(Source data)
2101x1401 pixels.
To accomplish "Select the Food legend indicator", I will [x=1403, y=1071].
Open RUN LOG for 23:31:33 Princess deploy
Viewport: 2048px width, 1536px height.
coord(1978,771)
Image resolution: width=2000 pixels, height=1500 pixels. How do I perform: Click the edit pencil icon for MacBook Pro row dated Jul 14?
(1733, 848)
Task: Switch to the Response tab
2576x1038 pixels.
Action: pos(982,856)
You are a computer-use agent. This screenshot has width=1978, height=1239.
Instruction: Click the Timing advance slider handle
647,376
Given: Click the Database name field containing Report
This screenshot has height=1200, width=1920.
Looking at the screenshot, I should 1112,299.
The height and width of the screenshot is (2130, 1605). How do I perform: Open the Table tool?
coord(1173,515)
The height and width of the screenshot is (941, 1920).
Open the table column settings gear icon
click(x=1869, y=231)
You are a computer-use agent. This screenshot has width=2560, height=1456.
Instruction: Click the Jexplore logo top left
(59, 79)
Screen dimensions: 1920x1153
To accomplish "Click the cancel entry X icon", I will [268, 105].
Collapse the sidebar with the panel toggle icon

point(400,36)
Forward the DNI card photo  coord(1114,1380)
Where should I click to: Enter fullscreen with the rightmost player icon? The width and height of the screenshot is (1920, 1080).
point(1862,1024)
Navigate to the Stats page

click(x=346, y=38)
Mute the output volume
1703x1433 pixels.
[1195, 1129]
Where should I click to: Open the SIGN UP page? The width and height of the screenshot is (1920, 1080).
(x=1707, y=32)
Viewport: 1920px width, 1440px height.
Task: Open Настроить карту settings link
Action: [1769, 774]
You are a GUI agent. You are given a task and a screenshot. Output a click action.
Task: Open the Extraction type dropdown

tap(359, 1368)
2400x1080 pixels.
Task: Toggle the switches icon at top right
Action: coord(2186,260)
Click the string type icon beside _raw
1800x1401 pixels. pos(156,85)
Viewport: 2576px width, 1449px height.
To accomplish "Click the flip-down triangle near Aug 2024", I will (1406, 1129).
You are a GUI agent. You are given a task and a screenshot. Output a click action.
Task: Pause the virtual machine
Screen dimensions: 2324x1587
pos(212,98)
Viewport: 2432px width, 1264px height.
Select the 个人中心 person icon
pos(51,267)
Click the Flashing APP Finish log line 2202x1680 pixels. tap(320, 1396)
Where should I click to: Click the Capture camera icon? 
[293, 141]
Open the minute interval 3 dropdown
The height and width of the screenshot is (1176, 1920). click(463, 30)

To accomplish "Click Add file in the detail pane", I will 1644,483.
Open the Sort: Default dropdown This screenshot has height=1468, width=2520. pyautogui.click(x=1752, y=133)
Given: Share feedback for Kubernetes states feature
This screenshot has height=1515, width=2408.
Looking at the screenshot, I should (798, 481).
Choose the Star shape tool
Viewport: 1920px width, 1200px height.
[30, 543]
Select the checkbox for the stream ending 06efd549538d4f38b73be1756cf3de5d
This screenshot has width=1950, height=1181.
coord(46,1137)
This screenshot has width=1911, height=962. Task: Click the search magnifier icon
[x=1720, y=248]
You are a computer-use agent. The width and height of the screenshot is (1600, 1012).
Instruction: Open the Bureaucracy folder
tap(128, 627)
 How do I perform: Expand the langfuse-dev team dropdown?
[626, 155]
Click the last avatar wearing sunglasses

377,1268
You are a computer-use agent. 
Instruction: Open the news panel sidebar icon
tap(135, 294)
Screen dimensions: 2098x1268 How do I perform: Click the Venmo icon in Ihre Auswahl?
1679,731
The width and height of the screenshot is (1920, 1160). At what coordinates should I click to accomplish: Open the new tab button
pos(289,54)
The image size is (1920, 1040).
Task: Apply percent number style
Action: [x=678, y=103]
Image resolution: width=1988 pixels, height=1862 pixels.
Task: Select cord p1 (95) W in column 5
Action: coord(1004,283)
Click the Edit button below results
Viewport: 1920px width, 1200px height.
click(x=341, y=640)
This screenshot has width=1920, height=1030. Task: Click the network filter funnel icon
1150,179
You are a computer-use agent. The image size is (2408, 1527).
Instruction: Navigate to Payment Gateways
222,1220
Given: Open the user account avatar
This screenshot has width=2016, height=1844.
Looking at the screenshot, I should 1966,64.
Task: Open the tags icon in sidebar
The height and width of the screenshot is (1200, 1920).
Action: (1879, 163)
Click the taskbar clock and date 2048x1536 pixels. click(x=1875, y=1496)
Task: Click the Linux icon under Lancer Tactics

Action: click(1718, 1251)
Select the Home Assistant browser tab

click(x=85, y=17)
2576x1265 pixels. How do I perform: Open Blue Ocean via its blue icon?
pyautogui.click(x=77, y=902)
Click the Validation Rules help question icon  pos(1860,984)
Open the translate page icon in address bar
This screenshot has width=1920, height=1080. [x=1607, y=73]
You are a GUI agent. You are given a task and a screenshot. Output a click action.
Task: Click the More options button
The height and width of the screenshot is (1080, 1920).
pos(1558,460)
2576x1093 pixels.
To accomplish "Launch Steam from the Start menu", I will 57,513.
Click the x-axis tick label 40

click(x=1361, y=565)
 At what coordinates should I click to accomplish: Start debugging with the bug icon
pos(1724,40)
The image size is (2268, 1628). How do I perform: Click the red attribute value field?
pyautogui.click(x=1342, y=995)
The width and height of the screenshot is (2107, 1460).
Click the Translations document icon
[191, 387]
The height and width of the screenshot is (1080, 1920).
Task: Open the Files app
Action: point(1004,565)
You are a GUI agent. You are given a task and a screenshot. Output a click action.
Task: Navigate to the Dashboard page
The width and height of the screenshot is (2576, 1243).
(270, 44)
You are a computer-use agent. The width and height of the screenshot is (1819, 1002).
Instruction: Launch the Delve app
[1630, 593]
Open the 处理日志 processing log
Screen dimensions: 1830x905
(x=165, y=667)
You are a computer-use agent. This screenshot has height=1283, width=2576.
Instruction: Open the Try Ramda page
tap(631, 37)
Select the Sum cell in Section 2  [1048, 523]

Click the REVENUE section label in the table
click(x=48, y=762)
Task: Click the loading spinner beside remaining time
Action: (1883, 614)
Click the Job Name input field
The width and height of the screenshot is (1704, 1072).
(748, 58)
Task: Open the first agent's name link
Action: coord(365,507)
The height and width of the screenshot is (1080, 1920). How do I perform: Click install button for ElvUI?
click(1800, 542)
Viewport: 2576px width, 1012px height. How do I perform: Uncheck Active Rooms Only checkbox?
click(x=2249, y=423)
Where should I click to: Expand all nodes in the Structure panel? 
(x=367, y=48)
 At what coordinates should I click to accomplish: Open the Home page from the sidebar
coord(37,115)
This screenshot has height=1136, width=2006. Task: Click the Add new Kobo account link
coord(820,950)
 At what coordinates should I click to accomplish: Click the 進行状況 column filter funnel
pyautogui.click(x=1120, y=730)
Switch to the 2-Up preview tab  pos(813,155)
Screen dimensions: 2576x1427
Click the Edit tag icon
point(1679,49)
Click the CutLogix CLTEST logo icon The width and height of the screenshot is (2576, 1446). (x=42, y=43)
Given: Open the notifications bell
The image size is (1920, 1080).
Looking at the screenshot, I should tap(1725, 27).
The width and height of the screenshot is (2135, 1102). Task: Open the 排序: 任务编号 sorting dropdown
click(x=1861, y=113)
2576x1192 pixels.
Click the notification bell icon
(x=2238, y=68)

- [Instructions for the task]: What you hand back must match the records above exactly.

- [Output for this exercise]:
2101x1401 pixels.
To accomplish "Select the Food legend indicator", I will [x=1403, y=1071].
Open RUN LOG for 23:31:33 Princess deploy
Viewport: 2048px width, 1536px height.
coord(1978,771)
Image resolution: width=2000 pixels, height=1500 pixels. How do I perform: Click the edit pencil icon for MacBook Pro row dated Jul 14?
(1733, 848)
Task: Switch to the Response tab
2576x1038 pixels.
Action: pos(982,856)
You are a computer-use agent. This screenshot has width=1978, height=1239.
Instruction: Click the Timing advance slider handle
647,376
Given: Click the Database name field containing Report
This screenshot has height=1200, width=1920.
Looking at the screenshot, I should 1112,299.
The height and width of the screenshot is (2130, 1605). How do I perform: Open the Table tool?
coord(1173,515)
The height and width of the screenshot is (941, 1920).
Open the table column settings gear icon
click(x=1869, y=231)
You are a computer-use agent. This screenshot has width=2560, height=1456.
Instruction: Click the Jexplore logo top left
(59, 79)
Screen dimensions: 1920x1153
To accomplish "Click the cancel entry X icon", I will [268, 105].
Collapse the sidebar with the panel toggle icon

point(400,36)
Forward the DNI card photo  coord(1114,1380)
Where should I click to: Enter fullscreen with the rightmost player icon? The width and height of the screenshot is (1920, 1080).
point(1862,1024)
Navigate to the Stats page

click(x=346, y=38)
Mute the output volume
1703x1433 pixels.
[1195, 1129]
Where should I click to: Open the SIGN UP page? The width and height of the screenshot is (1920, 1080).
(x=1707, y=32)
Viewport: 1920px width, 1440px height.
Task: Open Настроить карту settings link
Action: [1769, 774]
You are a GUI agent. You are given a task and a screenshot. Output a click action.
Task: Open the Extraction type dropdown

tap(359, 1368)
2400x1080 pixels.
Task: Toggle the switches icon at top right
Action: coord(2186,260)
Click the string type icon beside _raw
1800x1401 pixels. pos(156,85)
Viewport: 2576px width, 1449px height.
To accomplish "Click the flip-down triangle near Aug 2024", I will (1406, 1129).
You are a GUI agent. You are given a task and a screenshot. Output a click action.
Task: Pause the virtual machine
Screen dimensions: 2324x1587
pos(212,98)
Viewport: 2432px width, 1264px height.
Select the 个人中心 person icon
pos(51,267)
Click the Flashing APP Finish log line 2202x1680 pixels. tap(320, 1396)
Where should I click to: Click the Capture camera icon? 
[293, 141]
Open the minute interval 3 dropdown
The height and width of the screenshot is (1176, 1920). click(463, 30)

To accomplish "Click Add file in the detail pane", I will 1644,483.
Open the Sort: Default dropdown This screenshot has height=1468, width=2520. pyautogui.click(x=1752, y=133)
Given: Share feedback for Kubernetes states feature
This screenshot has height=1515, width=2408.
Looking at the screenshot, I should (798, 481).
Choose the Star shape tool
Viewport: 1920px width, 1200px height.
[30, 543]
Select the checkbox for the stream ending 06efd549538d4f38b73be1756cf3de5d
This screenshot has width=1950, height=1181.
coord(46,1137)
This screenshot has width=1911, height=962. Task: Click the search magnifier icon
[x=1720, y=248]
You are a computer-use agent. The width and height of the screenshot is (1600, 1012).
Instruction: Open the Bureaucracy folder
tap(128, 627)
 How do I perform: Expand the langfuse-dev team dropdown?
[626, 155]
Click the last avatar wearing sunglasses

377,1268
You are a computer-use agent. 
Instruction: Open the news panel sidebar icon
tap(135, 294)
Screen dimensions: 2098x1268 How do I perform: Click the Venmo icon in Ihre Auswahl?
1679,731
The width and height of the screenshot is (1920, 1160). At what coordinates should I click to accomplish: Open the new tab button
pos(289,54)
The image size is (1920, 1040).
Task: Apply percent number style
Action: [x=678, y=103]
Image resolution: width=1988 pixels, height=1862 pixels.
Task: Select cord p1 (95) W in column 5
Action: coord(1004,283)
Click the Edit button below results
Viewport: 1920px width, 1200px height.
click(x=341, y=640)
This screenshot has width=1920, height=1030. Task: Click the network filter funnel icon
1150,179
You are a computer-use agent. The image size is (2408, 1527).
Instruction: Navigate to Payment Gateways
222,1220
Given: Open the user account avatar
This screenshot has width=2016, height=1844.
Looking at the screenshot, I should 1966,64.
Task: Open the tags icon in sidebar
The height and width of the screenshot is (1200, 1920).
Action: (1879, 163)
Click the taskbar clock and date 2048x1536 pixels. click(x=1875, y=1496)
Task: Click the Linux icon under Lancer Tactics

Action: click(1718, 1251)
Select the Home Assistant browser tab

click(x=85, y=17)
2576x1265 pixels. How do I perform: Open Blue Ocean via its blue icon?
pyautogui.click(x=77, y=902)
Click the Validation Rules help question icon  pos(1860,984)
Open the translate page icon in address bar
This screenshot has width=1920, height=1080. [x=1607, y=73]
You are a GUI agent. You are given a task and a screenshot. Output a click action.
Task: Click the More options button
The height and width of the screenshot is (1080, 1920).
pos(1558,460)
2576x1093 pixels.
To accomplish "Launch Steam from the Start menu", I will 57,513.
Click the x-axis tick label 40

click(x=1361, y=565)
 At what coordinates should I click to accomplish: Start debugging with the bug icon
pos(1724,40)
The image size is (2268, 1628). How do I perform: Click the red attribute value field?
pyautogui.click(x=1342, y=995)
The width and height of the screenshot is (2107, 1460).
Click the Translations document icon
[191, 387]
The height and width of the screenshot is (1080, 1920).
Task: Open the Files app
Action: point(1004,565)
You are a GUI agent. You are given a task and a screenshot. Output a click action.
Task: Navigate to the Dashboard page
The width and height of the screenshot is (2576, 1243).
(270, 44)
You are a computer-use agent. The width and height of the screenshot is (1819, 1002).
Instruction: Launch the Delve app
[1630, 593]
Open the 处理日志 processing log
Screen dimensions: 1830x905
(x=165, y=667)
You are a computer-use agent. This screenshot has height=1283, width=2576.
Instruction: Open the Try Ramda page
tap(631, 37)
Select the Sum cell in Section 2  [1048, 523]

Click the REVENUE section label in the table
click(x=48, y=762)
Task: Click the loading spinner beside remaining time
Action: (1883, 614)
Click the Job Name input field
The width and height of the screenshot is (1704, 1072).
(748, 58)
Task: Open the first agent's name link
Action: coord(365,507)
The height and width of the screenshot is (1080, 1920). How do I perform: Click install button for ElvUI?
click(1800, 542)
Viewport: 2576px width, 1012px height. How do I perform: Uncheck Active Rooms Only checkbox?
click(x=2249, y=423)
Where should I click to: Expand all nodes in the Structure panel? 
(x=367, y=48)
 At what coordinates should I click to accomplish: Open the Home page from the sidebar
coord(37,115)
This screenshot has height=1136, width=2006. Task: Click the Add new Kobo account link
coord(820,950)
 At what coordinates should I click to accomplish: Click the 進行状況 column filter funnel
pyautogui.click(x=1120, y=730)
Switch to the 2-Up preview tab  pos(813,155)
Screen dimensions: 2576x1427
Click the Edit tag icon
point(1679,49)
Click the CutLogix CLTEST logo icon The width and height of the screenshot is (2576, 1446). (x=42, y=43)
Given: Open the notifications bell
The image size is (1920, 1080).
Looking at the screenshot, I should tap(1725, 27).
The width and height of the screenshot is (2135, 1102). Task: Open the 排序: 任务编号 sorting dropdown
click(x=1861, y=113)
2576x1192 pixels.
Click the notification bell icon
(x=2238, y=68)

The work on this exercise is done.